As mentioned in the above odor removal principle, the surface of the surfactant has hydrophobic hydrocarbon chains, and these can assist surface adsorption of pyridine, TEA, etc., which are low polarity organic materials. On the other hand, since ordinary PE films do not have these adsorption points, there is no mechanism to reduce the internal amine concentration except for the method of release to the outside through the pupils in the film. I could confirm it.

In conclusion, the shell film modified with cationic surfactant showed the best odor adsorption and removal ability for all kinds of odors, and showed good physical properties at least 80% compared to LDPE films in terms of mechanical properties. In addition, in the case of Examples 4, 6 substituted with a cation showed a gentle odor removal ability, it was found that the mechanical properties are the best. In Comparative Example 2 using an unmodified shell powder, the odor removal ability was excellent, but the mechanical properties were deteriorated.
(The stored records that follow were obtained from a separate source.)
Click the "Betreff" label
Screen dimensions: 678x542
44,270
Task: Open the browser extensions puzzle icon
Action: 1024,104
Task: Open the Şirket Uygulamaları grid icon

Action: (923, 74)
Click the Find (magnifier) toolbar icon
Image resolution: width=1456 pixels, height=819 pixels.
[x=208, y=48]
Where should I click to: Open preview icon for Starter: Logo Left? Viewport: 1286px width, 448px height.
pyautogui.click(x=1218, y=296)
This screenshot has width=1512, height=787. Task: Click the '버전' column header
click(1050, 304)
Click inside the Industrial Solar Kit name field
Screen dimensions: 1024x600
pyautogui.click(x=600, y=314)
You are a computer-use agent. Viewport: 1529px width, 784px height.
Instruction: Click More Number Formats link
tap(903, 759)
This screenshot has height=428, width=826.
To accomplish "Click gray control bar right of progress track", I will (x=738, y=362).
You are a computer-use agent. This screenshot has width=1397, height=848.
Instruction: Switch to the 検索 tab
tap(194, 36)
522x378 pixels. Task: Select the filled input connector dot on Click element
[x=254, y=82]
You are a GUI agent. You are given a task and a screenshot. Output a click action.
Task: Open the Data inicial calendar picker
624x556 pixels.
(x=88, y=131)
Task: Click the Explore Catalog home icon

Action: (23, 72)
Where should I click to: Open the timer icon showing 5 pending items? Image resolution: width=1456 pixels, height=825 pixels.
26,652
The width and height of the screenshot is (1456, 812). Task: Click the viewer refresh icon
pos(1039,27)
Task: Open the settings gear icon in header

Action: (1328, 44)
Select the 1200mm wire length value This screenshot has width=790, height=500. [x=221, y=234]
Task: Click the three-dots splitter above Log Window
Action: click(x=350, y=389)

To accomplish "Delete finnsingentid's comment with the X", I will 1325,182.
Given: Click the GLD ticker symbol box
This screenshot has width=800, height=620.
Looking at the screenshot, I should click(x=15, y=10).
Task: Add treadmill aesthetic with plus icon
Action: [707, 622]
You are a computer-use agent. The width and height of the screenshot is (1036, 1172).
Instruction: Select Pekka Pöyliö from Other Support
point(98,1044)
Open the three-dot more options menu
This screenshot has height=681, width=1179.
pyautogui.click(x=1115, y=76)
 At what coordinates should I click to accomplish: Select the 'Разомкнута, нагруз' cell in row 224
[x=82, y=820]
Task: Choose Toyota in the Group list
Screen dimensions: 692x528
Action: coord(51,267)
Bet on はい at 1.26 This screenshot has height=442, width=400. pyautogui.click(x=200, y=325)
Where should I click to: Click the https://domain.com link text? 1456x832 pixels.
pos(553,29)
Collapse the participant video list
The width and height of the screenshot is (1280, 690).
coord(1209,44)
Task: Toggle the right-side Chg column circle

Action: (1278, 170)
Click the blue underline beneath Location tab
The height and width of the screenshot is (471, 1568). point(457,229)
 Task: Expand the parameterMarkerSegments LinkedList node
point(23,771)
The present invention uses a shell powder whose surface is modified with a cation or a surfactant, which not only has excellent mechanical properties but also has an adsorption function for various odor causes, and is used for packaging leather products, plastic products, electronic products, chemicals, etc. It has the effect of providing the polyethylene composition which can be applied also to a material, and its manufacturing method.

Simple modifications and variations of the present invention can be readily used by those skilled in the art, and all such variations or modifications can be considered to be included within the scope of the present invention.

1 is a model diagram showing the principle that the odor is adsorbed in the film containing the shell powder according to the present invention.

2 is an IR spectrum of the shell film modified with DODAB according to the present invention.

3 is a graph comparing the maximum stress according to the shell content in the polyethylene film containing shell powder.

4 is a graph comparing the elongation at break according to the shell content in the polyethylene film containing the shell powder.

5 is a graph comparing the tear strength according to the shell content in the polyethylene film containing the shell powder.

6 is the GC spectrum of odor generated from the leather fabric itself.

7 is a graph comparing the odor removal ability of the shell film over time when packaging untreated leather products.

8 is a graph comparing the odor removal ability of the shell film with time when packaging leather products treated with triethylamine (TEA).

9 is a graph comparing the odor removal ability of the shell film with time when packaging leather products treated with pyridine.

Claims (7)

Shell powder is washed, dried and pretreated; Modifying the surface of the pretreated shell powder; And Adding 1-10% by weight of the shell-modified shell powder to the polyethylene resin; Method for producing a polyethylene resin composition, characterized in that consisting of steps. The method for producing a polyethylene resin composition according to claim 1, wherein the shell powder is modified using a cationic surfactant of C _11-19 . The method of claim 2, wherein the cationic surfactant is DODAB (n-dodecyl trimethylammonium bromide), CTAB (n-cetyltrimethylammonium bromide), or HTAB (n-hexadecyl trimethylammonium bromide). The method for producing a polyethylene resin composition according to claim 1, wherein the shell powder is modified using a divalent or trivalent cation. The method of claim 4, wherein the cation is Al, Ce, Mg. delete A polyethylene resin composition for packaging prepared by the method of any one of claims 1 to 5 and having an odor removal function containing 1-10% by weight of shell powder.